Rick GaglianoOn December 5, 2008 at 10:46 am Said:
You’ve got to be kidding! eBay is going to cry about Big Box retailers shutting out small merchants, when all they’ve done over the past year is try to kill every small merchant on their site. Seriously, 15%, plus PayPal fees for every transaction is a bit much to take, isn’t it.
eBay is going to find out just how difficult the recession/depression environment really is when they report 1st quarter results. Make it easy and REASONABLE to list on ebay and you won’t have to lobby congress. Get a brain!
DaveOn December 5, 2008 at 2:01 pm Said:
Are you kidding me ebay now wants to complain. Sorry ebay get your act together you are throwing the small sellers off the site left and right and now you want to complain about the big boys not playing fair with you?
I sold on ebay for over 6 years and thanks to all the rediculas changes and your fee hikes I no longer sell on ebay. Ebay stated they want the bigger retailers on the site and not the little guys.
Ebay has lost a lot of sellers and they have lost a lot of buyers when those sellers left. Sellers are buyers too. I haven’t bought or sold anything on ebay since Febuary when they announced all the changes. You lost me as a seller and a buyer.

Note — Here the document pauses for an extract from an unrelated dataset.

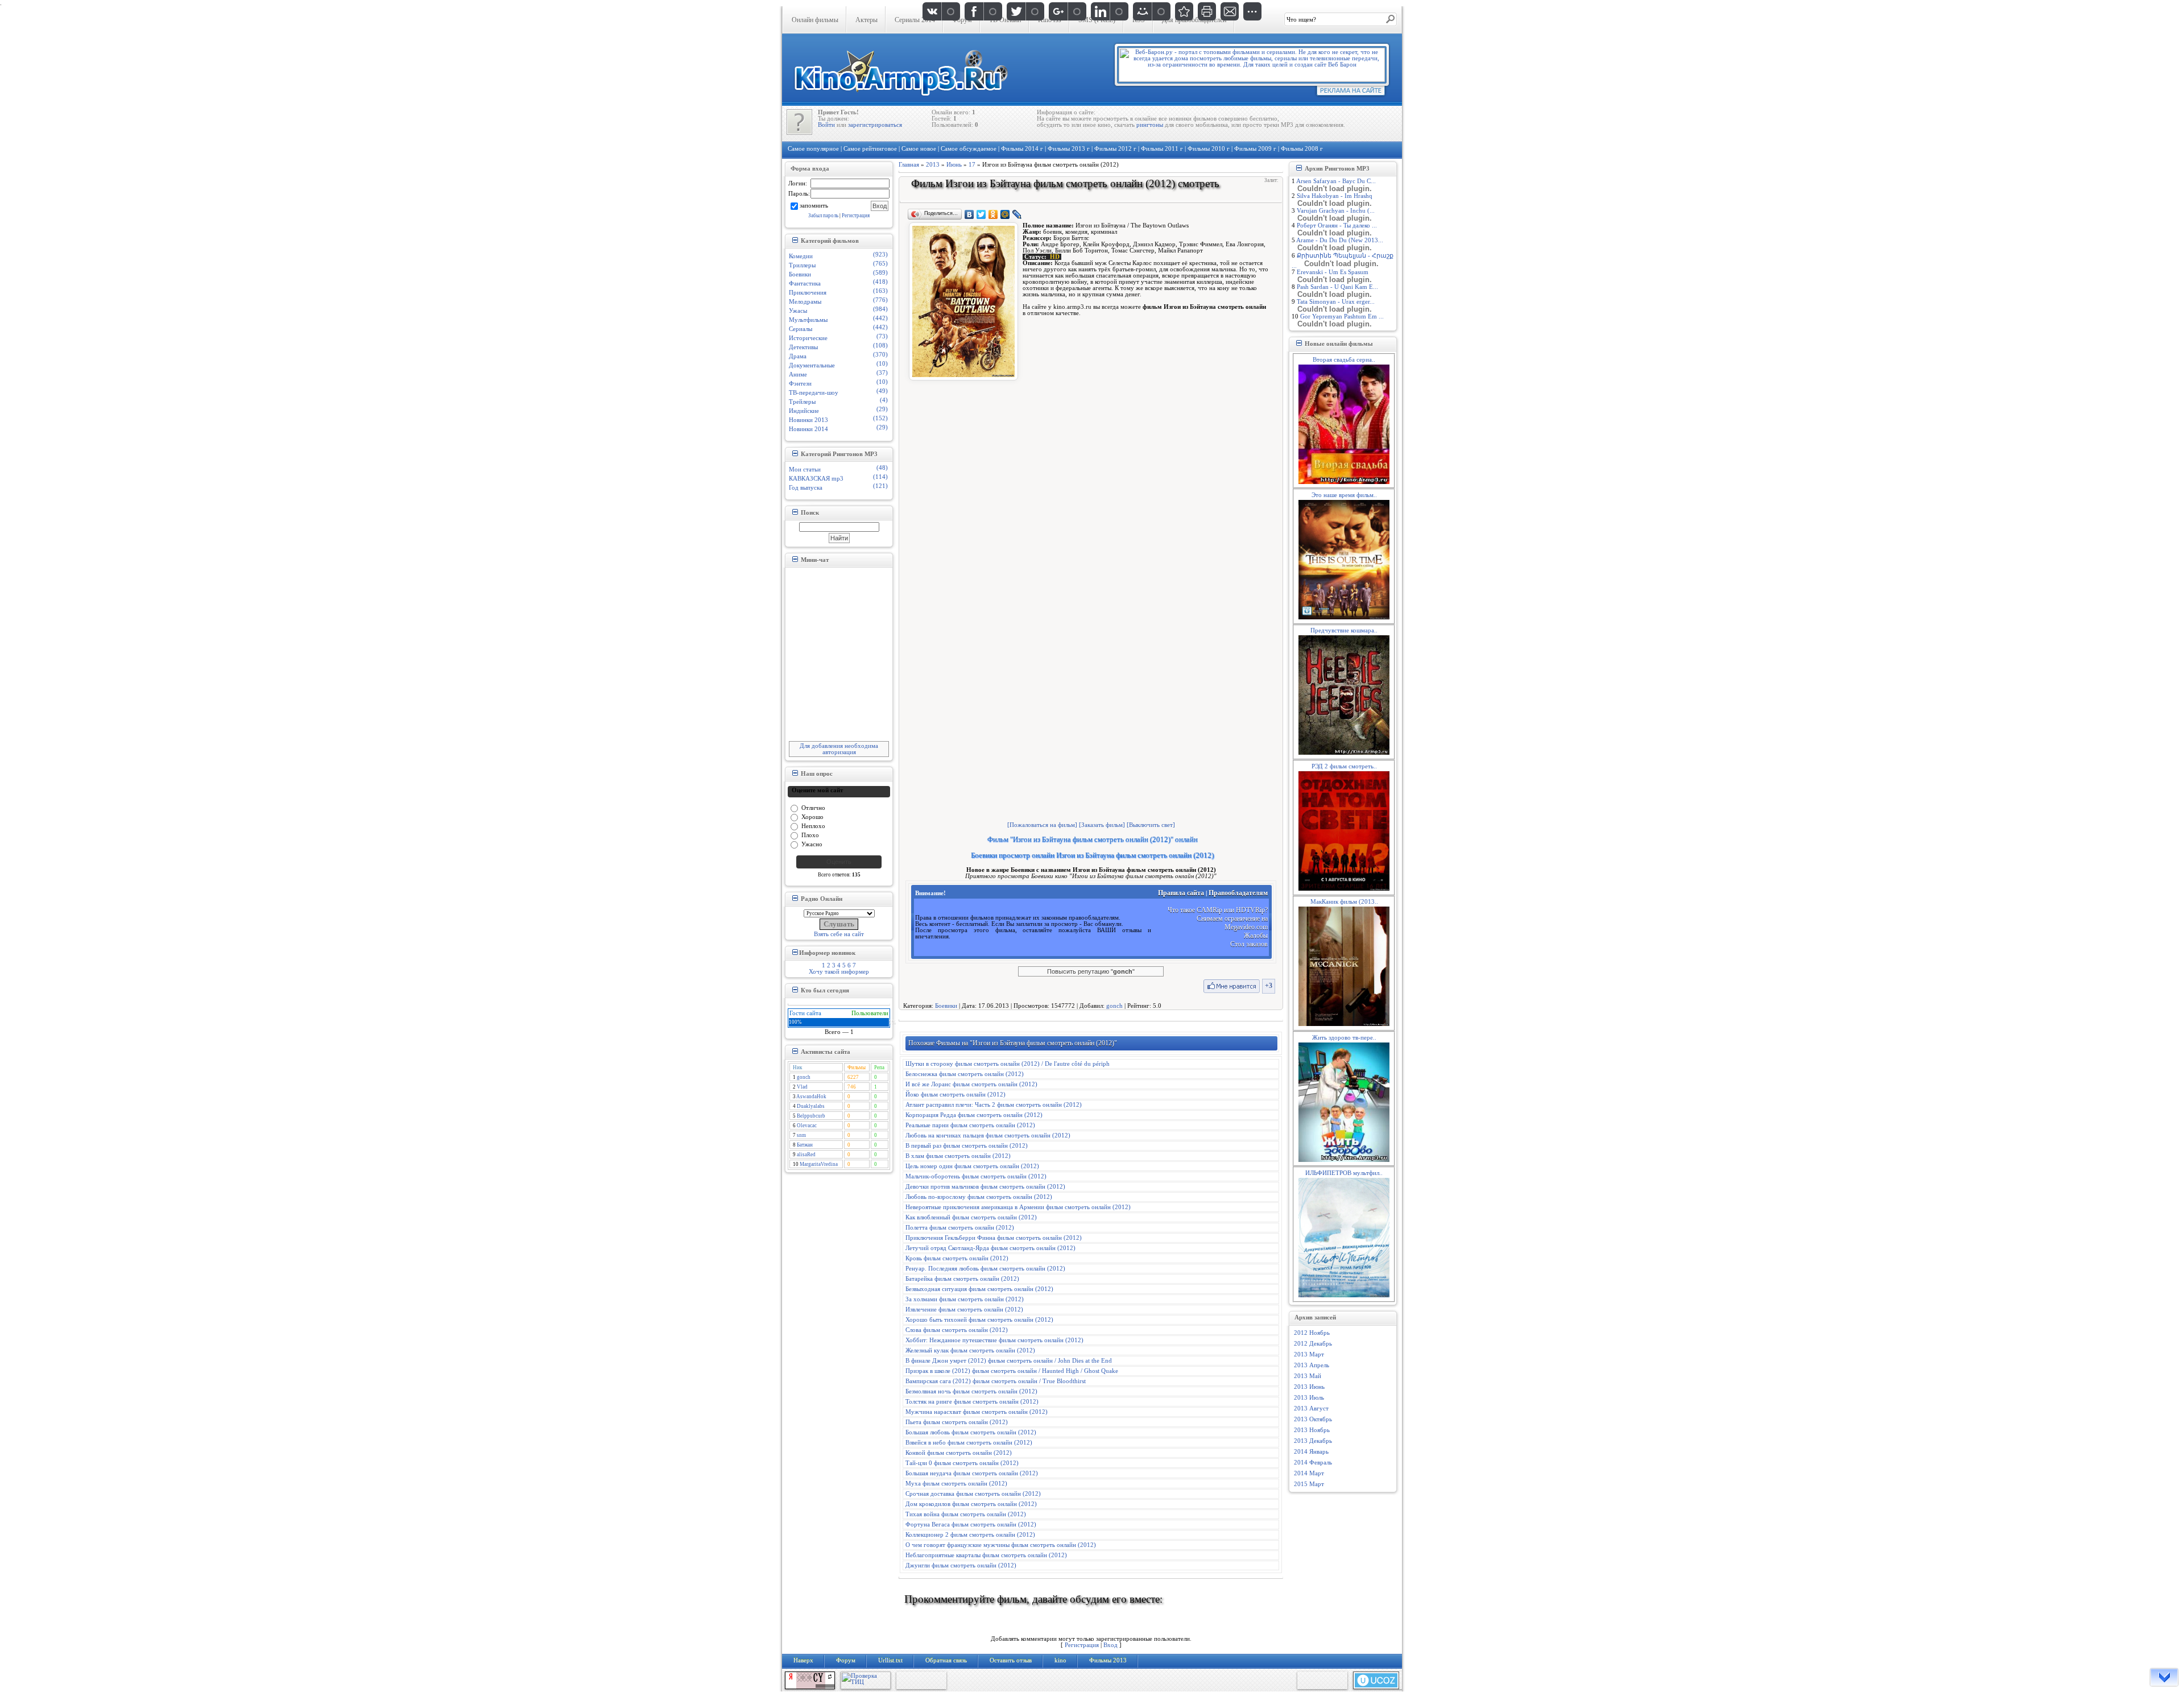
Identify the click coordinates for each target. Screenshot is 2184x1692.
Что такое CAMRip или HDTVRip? (1218, 910)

Do us small sellers a favor ebay stop using us as an example as how your getting hurt by the big retailers you treated us the same way the big retailers are treating you. What did JD say the site looked like a garage sale? We the sellers were all just a bunch of noise? Well as it looks now ebay is losing a lot of traffic and its not because of the big retailers hurting you its because you trashed your own sellers.
Stop talking out of both sides of your mouth ebay.

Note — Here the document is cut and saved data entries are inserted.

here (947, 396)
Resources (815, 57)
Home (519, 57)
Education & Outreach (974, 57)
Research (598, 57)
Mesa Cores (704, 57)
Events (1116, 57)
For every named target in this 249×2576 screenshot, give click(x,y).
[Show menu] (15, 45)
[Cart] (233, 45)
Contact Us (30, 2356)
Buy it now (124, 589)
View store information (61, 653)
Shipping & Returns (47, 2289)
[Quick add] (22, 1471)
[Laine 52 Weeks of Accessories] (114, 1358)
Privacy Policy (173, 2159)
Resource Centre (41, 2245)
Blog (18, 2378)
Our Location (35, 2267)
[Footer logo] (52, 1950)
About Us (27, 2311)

PAROn December 5, 2008 at 2:49 pm Said:
I couldn’t believe the video I saw where Ebay was actually trotting out us small sellers in order to plead their case. I thought – what nerve!! Now, I see I’m not alone in that thinking. I hope somebody sets Washington straight as to the real Ebay – the Ebay it has become this year. I’m another disgruntled 10 year seller who now sells elsewhere!
MaryOn December 6, 2008 at 4:21 pm Said:
This is absolutely insulting to us, the small sellers. Ebay began and has continued a steady effort to rid itself of us. There have been so many who depended on the profits from the business that they invested their time, sweat and money in, only to have ebay destroy it, take it away without recourse and have the callousness to call in noise.
Ebay could have had both. The small sellers with their unique items, the basis and the driving force behind this company and built a separate ‘division’ to accomodate the big box sellers. The added benefit would have been-ebay could have been the ‘good guys’ by providing what they are ‘claiming’ now in this video. It would have been the RIGHT THING TO DO. The way things are looking, it’s appearing that they may end up with neither. And they would be deserving of that result. It’s called Kharma.
In this time of economic hardship, their actions have been cold, harsh and cruel to many, all resulting in the destruction of their livliehoods.
Ebay has earned all the fallout from what they have created. Greed never results in anything worth having. However, they have incredibley huge ’stones’ to ask those whom they have stepped on and walked over, to now come to their defense!